However, I’m coming to realise that they do have meaning.  They bring us together and remind us that we are not separate, that what one of us does impacts on the whole, to a greater or lesser degree.  By honouring the traditions we connect to the patterns that are stored in the universal consciousness for humans have been honouring the same observed patterns and events over many, many generations.  It’s a way of honouring our forebears, of connecting to the present day, and of speaking to the future too.

It’s important, however, to decide if the particular traditions or observances fit in with your own philosophy, why you celebrate in the way you do, and to recognise that it is perfectly acceptable to change them as you grow and develop as a person, and not to just follow them blindly because you have always done them.  It is, of course, perfectly acceptable to create traditions of  your own too.

It may be that because I lead a very solitary existence, traditions celebrated by oneself have not really had any particular meaning, or have changed as my spiritual philosophy has grown and developed over the years.  Perhaps it is important that I find which traditions, which celebrations have meaning to me, and develop ways of observing them that lets me understand where they have come from, the meaning they have for me at this time, and how they will impact on the future.

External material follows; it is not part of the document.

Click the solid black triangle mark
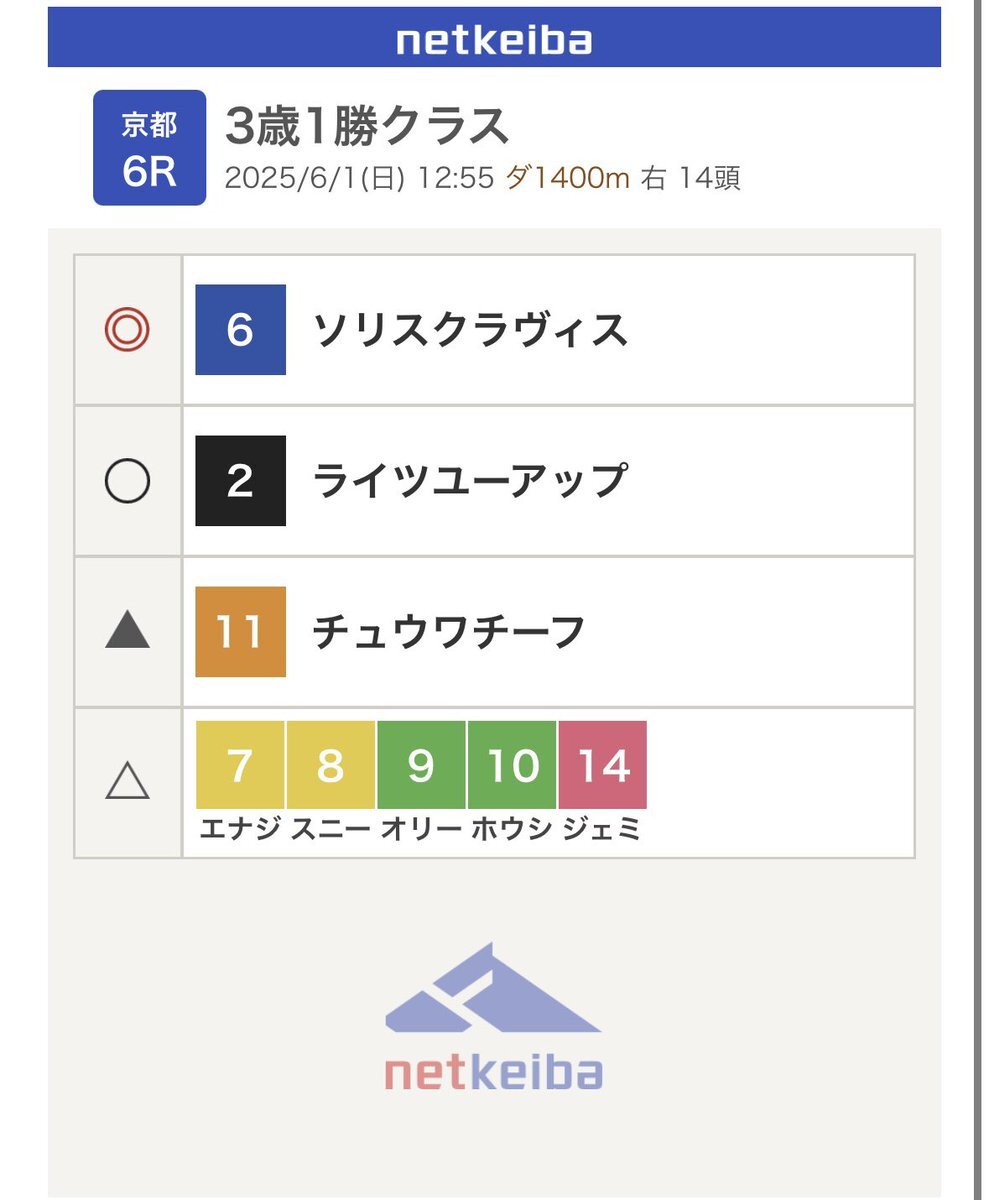This screenshot has width=989, height=1200. 127,631
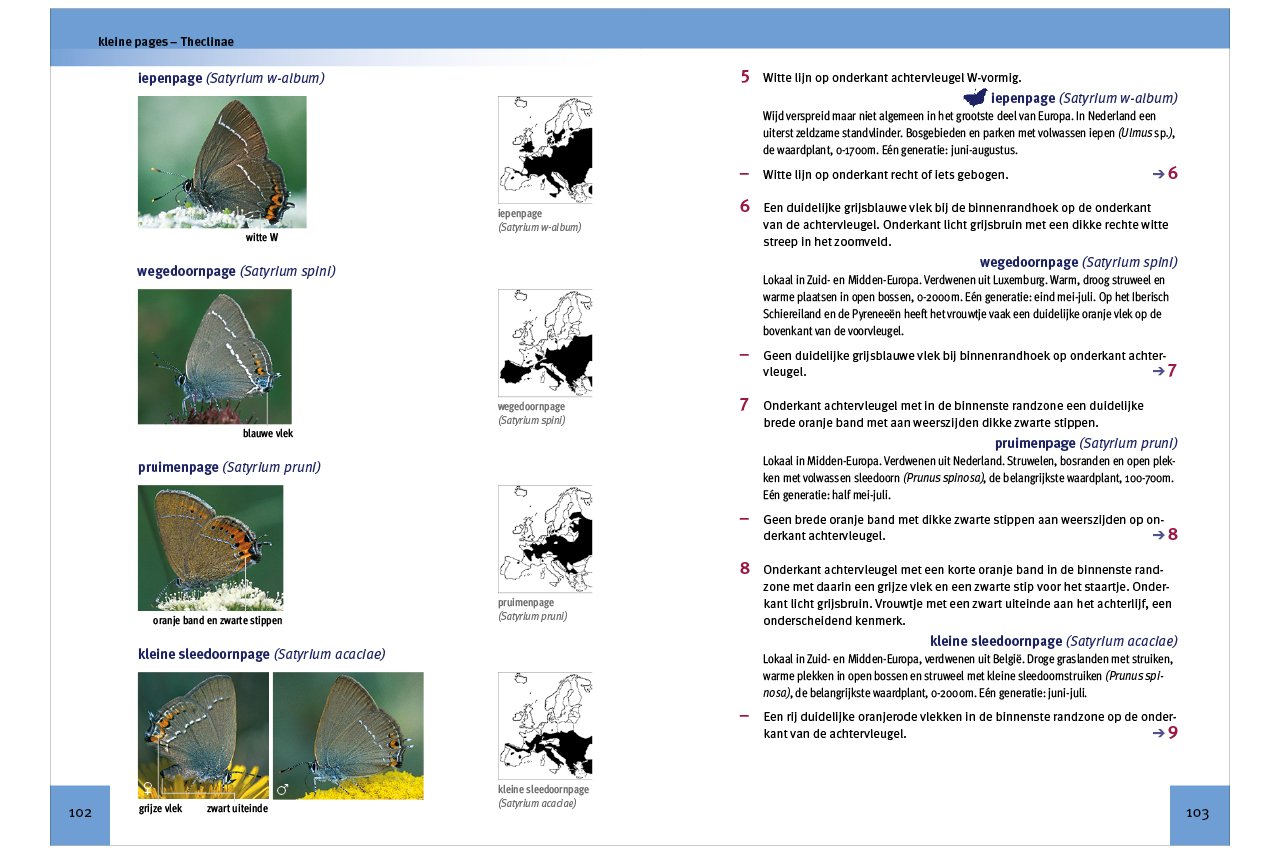View the kleine sleedoornpage distribution map
This screenshot has width=1280, height=854.
click(x=545, y=725)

Of course, I’m not sure if all of that made any sense at all!  Sometimes I need to get it out of me by writing and mithering and wittering on.

Winter Solstice 2011

Today is the Winter Solstice, well the astronomical solstice at least.  The Sun left Sagittarius and entered Capricorn at 05:31GMT this morning and that is the exact point of the solstice.

The Winter Solstice has long been marked as a special time for many millennia.  Our ancient forebears built stone monuments that tracked the passage of the Sun across the sky as the seasons changed; to them it was important to know when it would soon be time to plant the fields so that food would be plentiful once again.

The pattern of observing the Winter Solstice, and other festivals throughout the winter, and indeed throughout the rest of the year, is set in the fabric of our society, though the names of the celebrations, and the precise date of them, have changed over time, and what was once a religious celebration has become, for many in Britain, a secular celebration involving the exchange of gifts, the consumption of food and drink and time with loved ones (though this is not the case for all – let us not forget there are many who have no friends or family or home at this time of year).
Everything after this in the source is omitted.